Hat went to the coop to get another goose and came back carrying the big white bird with its head under her arm. The intelligent creature seized a moment when Hat's arm muscles were somewhat relaxed to wrench its head free and bite her captor viciously on the hand. She screamed shrilly with pain and anger.

"Damn the critter!" she cried, wrenching her hand loose and stuffing the offending head back under her arm. "Lord love you, Judy, you hain't got no idea haow hard a goose kin bite."

"I have, too," answered Judith. "I bin bit more'n once."

"I wisht Luke had," said Hat, glancing darkly in the direction of her husband, as she settled herself to the task of plucking. "Have you hearn the last news abaout Ziemer Whitmarsh, Judy, an' the way he's been a-carryin' on with Minnie Pooler?"

"I ain't hearn nothing lately nor been nowhere," answered Judith. "I been a-feelin' so bad I ain't cared to go nowhere nor do nothin'. I'd jes as leave be dead as feel the way I been a-feelin' lately."

"Why, what kin ail you, Judy? You've allus been so strong an' hearty."

Judith began to tell Hat about how she had been feeling for the past two weeks or so. As she went into the details of her symptoms, a look of interest, of satisfaction, and of amused patronage came into Hat's face and widened into a broad grin which seemed to Judith at first disagreeable and then revolting.

"Why, Judy Pippinger, d'you mean to tell me you don't know what ails you?"

"Haow should I know? I don't know nothing about diseases."

Hat broke into a coarse laugh.

"You hain't got no disease, Judy, no more'n this here goose has a disease. You got a young un in yer insides. That's what's wrong with ye. You was kinda lucky it didn't come sooner."

With the last remark, Hat shot a swift, sharp glance at her visitor.

Judith was so taken by surprise that she scarcely noticed the meaning glance. It took her a full half minute to absorb the new idea. It was a possibility that of late had not occurred to her, although the thought of it had caused her some needless worry earlier in her relations with Jerry. She felt humiliated at disclosing what Hat appeared to consider such crass ignorance and disgusted at an indefinable something in Hat's attitude.

"But Hat, a caow ain't sick when she's a-fixin' to have a calf," she said at last, looking straight at Hat with her clear, level, searching eyes.

"Wimmin has troubles caows don't never even dream on. You'll find that out afore you're married long," said Hat darkly. From this cryptic prophecy she launched into a description of the pregnant state and went into the subject in all its ramifications. She did not tell Judith how it came that she who had never had a child knew so many intimate details regarding the symptoms of pregnancy. That after all was her own affair.

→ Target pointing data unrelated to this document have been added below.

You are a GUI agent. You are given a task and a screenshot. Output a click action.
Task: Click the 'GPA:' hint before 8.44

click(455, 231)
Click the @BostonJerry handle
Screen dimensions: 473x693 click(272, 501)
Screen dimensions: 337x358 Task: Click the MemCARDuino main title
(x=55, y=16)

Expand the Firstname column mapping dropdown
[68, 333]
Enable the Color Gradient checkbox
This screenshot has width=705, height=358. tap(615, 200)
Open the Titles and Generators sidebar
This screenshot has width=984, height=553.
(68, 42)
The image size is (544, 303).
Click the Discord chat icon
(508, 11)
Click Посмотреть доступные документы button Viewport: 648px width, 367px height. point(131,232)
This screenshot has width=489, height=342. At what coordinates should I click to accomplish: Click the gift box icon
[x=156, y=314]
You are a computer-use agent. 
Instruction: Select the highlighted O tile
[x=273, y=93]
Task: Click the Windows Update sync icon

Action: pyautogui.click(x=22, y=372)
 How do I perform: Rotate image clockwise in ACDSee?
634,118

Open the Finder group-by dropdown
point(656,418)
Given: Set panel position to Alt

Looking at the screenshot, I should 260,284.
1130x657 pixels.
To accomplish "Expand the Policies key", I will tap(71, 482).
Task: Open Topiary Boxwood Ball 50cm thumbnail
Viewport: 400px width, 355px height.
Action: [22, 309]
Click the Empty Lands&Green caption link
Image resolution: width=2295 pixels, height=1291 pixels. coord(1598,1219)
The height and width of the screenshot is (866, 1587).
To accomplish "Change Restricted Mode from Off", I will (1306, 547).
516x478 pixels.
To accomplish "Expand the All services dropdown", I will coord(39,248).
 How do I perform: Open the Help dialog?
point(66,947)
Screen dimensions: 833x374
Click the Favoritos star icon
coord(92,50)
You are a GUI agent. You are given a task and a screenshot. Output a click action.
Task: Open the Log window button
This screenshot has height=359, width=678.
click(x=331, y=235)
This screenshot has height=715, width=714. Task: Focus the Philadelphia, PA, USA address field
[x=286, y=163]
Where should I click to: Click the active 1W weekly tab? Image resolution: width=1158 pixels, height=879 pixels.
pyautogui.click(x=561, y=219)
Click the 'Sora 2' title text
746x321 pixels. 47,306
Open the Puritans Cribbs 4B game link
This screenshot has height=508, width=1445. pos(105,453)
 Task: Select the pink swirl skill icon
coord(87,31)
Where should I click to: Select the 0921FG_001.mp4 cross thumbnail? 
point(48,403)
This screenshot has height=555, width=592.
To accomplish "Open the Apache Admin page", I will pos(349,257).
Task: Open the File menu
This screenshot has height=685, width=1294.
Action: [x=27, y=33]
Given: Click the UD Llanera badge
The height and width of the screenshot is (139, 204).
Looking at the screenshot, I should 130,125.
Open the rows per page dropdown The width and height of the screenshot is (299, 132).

Judith listened with a mixture of interest and disgust. She wished to know all that she could find out on this as on any other matter that concerned her life. But she was revolted by Hat's whispered undertone and her air of salacious secrecy. She was glad to cut her visit short on the plea that she had work to do at home. When she left, the two men were still standing in the same attitudes by the wagon shed.

As she walked homeward along the top of the ridge, she was glad to look out over the broad expanse of clean earth, to draw in deep breaths of pure, hilltop air and to shake from her the close and foeid atmosphere of Hat's hollow.